A dub version of Jacob Miller’s “Baby I Love You So”, “King Tubby Meets Rockers Uptown” was the title track on Augustus Pablo’s 1976 collaboration with reggae innovator King Tubby. Dub, although young, was not by any means invented on this session: Lee Perry’s 1973 LP Blackboard Jungle is probably the first purely dub album. Nor was this dub’s big break as it had made been popular at mobile sound system parties in the late 1960’s. Why then, did this song ignite a sonic revolution in the hotbed of punk rock?
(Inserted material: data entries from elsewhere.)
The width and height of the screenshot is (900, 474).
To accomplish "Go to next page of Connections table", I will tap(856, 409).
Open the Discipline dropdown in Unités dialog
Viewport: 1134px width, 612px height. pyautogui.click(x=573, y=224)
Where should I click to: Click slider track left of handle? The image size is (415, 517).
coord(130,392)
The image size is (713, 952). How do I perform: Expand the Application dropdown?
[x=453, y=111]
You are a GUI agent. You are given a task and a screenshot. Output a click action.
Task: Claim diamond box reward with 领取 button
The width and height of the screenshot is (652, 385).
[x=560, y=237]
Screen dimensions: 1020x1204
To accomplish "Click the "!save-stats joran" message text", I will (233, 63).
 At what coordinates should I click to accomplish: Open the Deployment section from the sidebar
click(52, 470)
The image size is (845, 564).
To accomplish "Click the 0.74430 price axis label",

It all started on a dark and stormy night at the BBC on July 16, 1977. Capital Radio’s the Tommy Vance Show was set to host Sex Pistols singer Johnny Rotten for an interview. Records stores were shoveling out copies of Never Mind the Bollocks, and Rotten was practically run ragged with interviews and press. His first words on the program were: “Let’s wrap up a really, really, tedious interview. Because when it comes to it that’s exactly what it is. Just play the records…” [Fodderstompf]

Not having really been given, but simply taking carte blanche, Rotten proceeded to play all his favorite records, and dished out pithy comments on Catholic school, the Rolling Stones, and his manager, Malcolm McLaren. All interspersed with cuts by Tim Buckley, the Creation, David Bowie, and Rotten’s favorites. All was proceeding normally until Rotten dropped the needle on Pablo’s “King Tubby Meets Rockers Uptown”. The rest is history:

VANCE: That’s a big pile of reggae records, I’ve never, ever, seen anybody with a big pile of reggae records, who’s in, ostensibly, a white band…

ROTTEN: Come ‘round my place sometime!

V: I mean, really.

R: I was brought up on it.

V: You were brought up in Islington, yeah?

R: I mean from the early skinhead days, when reggae was going around. I mean, really terrible stuff then, but you just got into it. I like a lot of soul as well.

The chain reaction was staggering—Vance’s late-night radio program had drawn in thousands of listeners from outside its normal talk-show demographic. Legend has it that the then-struggling reggae label Greensleeves was actually saved from bankruptcy by a 50,000 copy spike in sales of Dr. Alimentado’s single “Born For a Reason” after Rotten’s impromptu DJ night.

Suddenly, unsuspecting punks were being spoonfed prime-cut dub by the ringleader of their own revolution. The deep, cavernous sound of “King Tubby Meets Rockers Uptown” became the hallmark of bands immediately to come. Dub’s subterranean basslines became the calling card of Bauhaus’s David J; Augustus Pablo’s funhouse-echo production became the stock-in-trade of the Cure and Siouxie and the Banshees; UB40 even made dub remixes of their own songs.

But at the time, nobody could tell that as Rotten synched up “King Tubby Meets Rockers Uptown he was cuing over thirty years’ worth of musical trends. Without This Heat’s appropriation of the cut-and-paste M.O. of dub, Radiohead’s reactionary Kid A might have been wholly impossible. My Bloody Valentine’s nearly instrumental Loveless might have been just another rock album. American indie bands like Les Savvy Fav and The Yeah Yeah Yeahs wouldn’t be able to cop Bauhaus guitarist Daniel Ash’s dub-savvy guitar squall.

While the trickledown effect of “King Tubby Meets Rockers Uptown” reads like a grocery list of the best bands of the last three decades, the influence of Rotten’s DJ spot was so massive that dub’s infiltration into rock music appeared almost seamlessly. The effects were so widespread and wide-ranging that some of the aforementioned bands may never even have heard Tubby’s record. Some of these bands may not even know what dub is. Some of them might not be able to find Jamaica on a map.

But the damage is done. In two minutes and fifty eight seconds, Augustus Pablo unwittingly stemmed the flow of music history with a little help from the Sex Pistols. And thirty years later, Pablo and Tubby’s experiments are still being recycled by new bands like Liars, who got them from the British bands who lifted them off the punk records that supposedly “pioneered” these ideas in the late 70’s.

I suppose, at least musically, it’s the same old cliche. The sun never really does set on the British Empire.

They had to steal that phrase, too. Charles I of Spain was there first.